Hmm, according to that theory the best P&P RPG Worlds are those that never change.
I'd say that the best P&P RPG Worlds are those that
your characters change.
Even with a slightly increased sense of effect upon the world, a videogame has a limited amount of "fractal chaos" it's willing to shoulder. It has to. It would ruin the user experience if players could actually fail to protect Stormwind, leading to its burnination by a dragon. It has to cater to a broad base at all points.
A P&P RPG is distinct from that. The effects your character can have on the world are literally limitless.

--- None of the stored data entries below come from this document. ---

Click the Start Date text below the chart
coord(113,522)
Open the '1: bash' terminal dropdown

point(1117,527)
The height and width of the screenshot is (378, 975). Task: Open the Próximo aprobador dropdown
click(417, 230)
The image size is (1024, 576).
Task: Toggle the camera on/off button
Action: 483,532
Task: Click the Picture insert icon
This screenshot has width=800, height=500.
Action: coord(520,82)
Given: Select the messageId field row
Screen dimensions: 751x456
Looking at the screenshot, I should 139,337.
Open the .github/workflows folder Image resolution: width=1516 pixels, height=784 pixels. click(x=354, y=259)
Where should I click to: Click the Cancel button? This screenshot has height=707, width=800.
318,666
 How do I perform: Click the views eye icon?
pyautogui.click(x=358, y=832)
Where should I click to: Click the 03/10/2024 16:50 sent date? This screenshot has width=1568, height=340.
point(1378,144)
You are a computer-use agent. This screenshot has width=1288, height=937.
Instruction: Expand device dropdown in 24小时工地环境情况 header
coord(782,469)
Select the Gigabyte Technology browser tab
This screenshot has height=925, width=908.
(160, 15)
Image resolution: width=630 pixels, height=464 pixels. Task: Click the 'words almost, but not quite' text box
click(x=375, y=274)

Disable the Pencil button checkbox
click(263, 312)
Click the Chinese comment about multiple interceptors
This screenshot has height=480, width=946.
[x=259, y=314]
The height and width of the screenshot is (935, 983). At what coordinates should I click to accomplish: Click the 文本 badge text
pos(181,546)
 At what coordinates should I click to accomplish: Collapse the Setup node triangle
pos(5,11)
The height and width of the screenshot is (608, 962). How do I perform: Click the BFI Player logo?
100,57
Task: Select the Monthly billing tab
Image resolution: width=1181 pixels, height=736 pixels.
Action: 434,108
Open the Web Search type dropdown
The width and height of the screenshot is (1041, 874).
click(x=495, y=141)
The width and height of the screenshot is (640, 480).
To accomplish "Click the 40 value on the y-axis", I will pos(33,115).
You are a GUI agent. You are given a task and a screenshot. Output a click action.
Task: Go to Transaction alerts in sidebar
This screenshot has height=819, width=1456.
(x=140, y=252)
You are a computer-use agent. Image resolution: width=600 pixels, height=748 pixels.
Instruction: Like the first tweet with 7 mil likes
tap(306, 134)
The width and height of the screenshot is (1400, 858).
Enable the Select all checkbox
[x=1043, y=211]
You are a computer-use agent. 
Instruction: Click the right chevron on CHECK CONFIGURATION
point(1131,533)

That's part of the fun of a analog RPG, its version of the flashing lights and colors in a digital PRG, one of the things it can offer easily that a computer has a very difficult time fixing.
That's where apocalypses (Realms Shaking Events) and story changes muck with the gunk. When you've changed Icewind Dale on your own, it's not great to hear about how some dude who works at an office in Washington State decided that your changes don't matter, it's
his that do.
You have a sense of ownership over an analog RPG experience. Its your memories, your dice rolls, your imagination, your version of things, your tables' house rules, your story. That makes it personal when things change without you.
Both the Spellplague and some of the broader 4e changes (like the new cosmology) had massive stumbles because they forgot that groups
own their own games. WotC is under the impression that it owns the
Dungeons and Dragons game. It doesn't. We do. The company doesn't give it to us, we give it to ourselves. Which means that if you're going to make some big changes, you're going to have to get groups to go along with your idea. And telling them "You're having badwrongfun and this new update will fix that!" is doing it wrong.